==== Material shown ====

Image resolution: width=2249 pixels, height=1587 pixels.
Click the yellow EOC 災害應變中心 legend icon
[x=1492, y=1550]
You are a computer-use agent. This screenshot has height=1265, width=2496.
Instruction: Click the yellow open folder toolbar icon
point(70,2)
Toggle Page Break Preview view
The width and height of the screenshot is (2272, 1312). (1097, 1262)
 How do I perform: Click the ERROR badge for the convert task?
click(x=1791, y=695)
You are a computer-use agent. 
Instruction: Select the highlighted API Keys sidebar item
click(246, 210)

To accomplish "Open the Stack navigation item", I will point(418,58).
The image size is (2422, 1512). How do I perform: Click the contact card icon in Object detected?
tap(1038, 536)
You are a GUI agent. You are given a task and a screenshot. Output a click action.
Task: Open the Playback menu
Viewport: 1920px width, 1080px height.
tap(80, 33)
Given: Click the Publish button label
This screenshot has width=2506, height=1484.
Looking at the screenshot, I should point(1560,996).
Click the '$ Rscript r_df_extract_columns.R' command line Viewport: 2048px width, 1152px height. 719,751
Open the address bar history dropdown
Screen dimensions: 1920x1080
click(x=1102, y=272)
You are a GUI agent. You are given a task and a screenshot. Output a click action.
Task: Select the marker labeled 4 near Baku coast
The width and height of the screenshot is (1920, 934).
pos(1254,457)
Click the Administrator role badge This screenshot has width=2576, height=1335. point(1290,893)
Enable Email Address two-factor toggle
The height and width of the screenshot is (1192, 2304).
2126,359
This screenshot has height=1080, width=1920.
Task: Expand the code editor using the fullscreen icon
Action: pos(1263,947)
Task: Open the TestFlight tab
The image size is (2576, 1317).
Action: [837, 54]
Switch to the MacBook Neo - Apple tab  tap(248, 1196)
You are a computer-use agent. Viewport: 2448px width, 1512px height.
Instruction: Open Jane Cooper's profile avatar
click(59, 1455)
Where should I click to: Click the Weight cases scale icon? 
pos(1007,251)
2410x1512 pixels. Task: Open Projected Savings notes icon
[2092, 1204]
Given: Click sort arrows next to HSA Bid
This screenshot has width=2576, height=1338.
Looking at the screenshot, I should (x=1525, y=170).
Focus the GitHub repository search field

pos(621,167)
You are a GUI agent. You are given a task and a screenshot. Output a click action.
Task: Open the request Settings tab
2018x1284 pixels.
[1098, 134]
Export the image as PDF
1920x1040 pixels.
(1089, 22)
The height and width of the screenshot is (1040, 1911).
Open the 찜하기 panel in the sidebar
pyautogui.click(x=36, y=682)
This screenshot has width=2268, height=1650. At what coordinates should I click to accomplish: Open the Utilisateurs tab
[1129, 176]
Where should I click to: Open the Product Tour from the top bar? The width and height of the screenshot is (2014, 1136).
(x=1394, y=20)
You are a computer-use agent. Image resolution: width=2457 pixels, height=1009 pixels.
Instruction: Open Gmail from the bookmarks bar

====

#### Exercise instructions
Reproduce, exactly, all the lines shown above.

#### Answer section
Image resolution: width=2249 pixels, height=1587 pixels.
Click the yellow EOC 災害應變中心 legend icon
[x=1492, y=1550]
You are a computer-use agent. This screenshot has height=1265, width=2496.
Instruction: Click the yellow open folder toolbar icon
point(70,2)
Toggle Page Break Preview view
The width and height of the screenshot is (2272, 1312). (1097, 1262)
 How do I perform: Click the ERROR badge for the convert task?
click(x=1791, y=695)
You are a computer-use agent. 
Instruction: Select the highlighted API Keys sidebar item
click(246, 210)

To accomplish "Open the Stack navigation item", I will point(418,58).
The image size is (2422, 1512). How do I perform: Click the contact card icon in Object detected?
tap(1038, 536)
You are a GUI agent. You are given a task and a screenshot. Output a click action.
Task: Open the Playback menu
Viewport: 1920px width, 1080px height.
tap(80, 33)
Given: Click the Publish button label
This screenshot has width=2506, height=1484.
Looking at the screenshot, I should point(1560,996).
Click the '$ Rscript r_df_extract_columns.R' command line Viewport: 2048px width, 1152px height. 719,751
Open the address bar history dropdown
Screen dimensions: 1920x1080
click(x=1102, y=272)
You are a GUI agent. You are given a task and a screenshot. Output a click action.
Task: Select the marker labeled 4 near Baku coast
The width and height of the screenshot is (1920, 934).
pos(1254,457)
Click the Administrator role badge This screenshot has width=2576, height=1335. point(1290,893)
Enable Email Address two-factor toggle
The height and width of the screenshot is (1192, 2304).
2126,359
This screenshot has height=1080, width=1920.
Task: Expand the code editor using the fullscreen icon
Action: pos(1263,947)
Task: Open the TestFlight tab
The image size is (2576, 1317).
Action: [837, 54]
Switch to the MacBook Neo - Apple tab  tap(248, 1196)
You are a computer-use agent. Viewport: 2448px width, 1512px height.
Instruction: Open Jane Cooper's profile avatar
click(59, 1455)
Where should I click to: Click the Weight cases scale icon? 
pos(1007,251)
2410x1512 pixels. Task: Open Projected Savings notes icon
[2092, 1204]
Given: Click sort arrows next to HSA Bid
This screenshot has width=2576, height=1338.
Looking at the screenshot, I should (x=1525, y=170).
Focus the GitHub repository search field

pos(621,167)
You are a GUI agent. You are given a task and a screenshot. Output a click action.
Task: Open the request Settings tab
2018x1284 pixels.
[1098, 134]
Export the image as PDF
1920x1040 pixels.
(1089, 22)
The height and width of the screenshot is (1040, 1911).
Open the 찜하기 panel in the sidebar
pyautogui.click(x=36, y=682)
This screenshot has width=2268, height=1650. At what coordinates should I click to accomplish: Open the Utilisateurs tab
[1129, 176]
Where should I click to: Open the Product Tour from the top bar? The width and height of the screenshot is (2014, 1136).
(x=1394, y=20)
You are a computer-use agent. Image resolution: width=2457 pixels, height=1009 pixels.
Instruction: Open Gmail from the bookmarks bar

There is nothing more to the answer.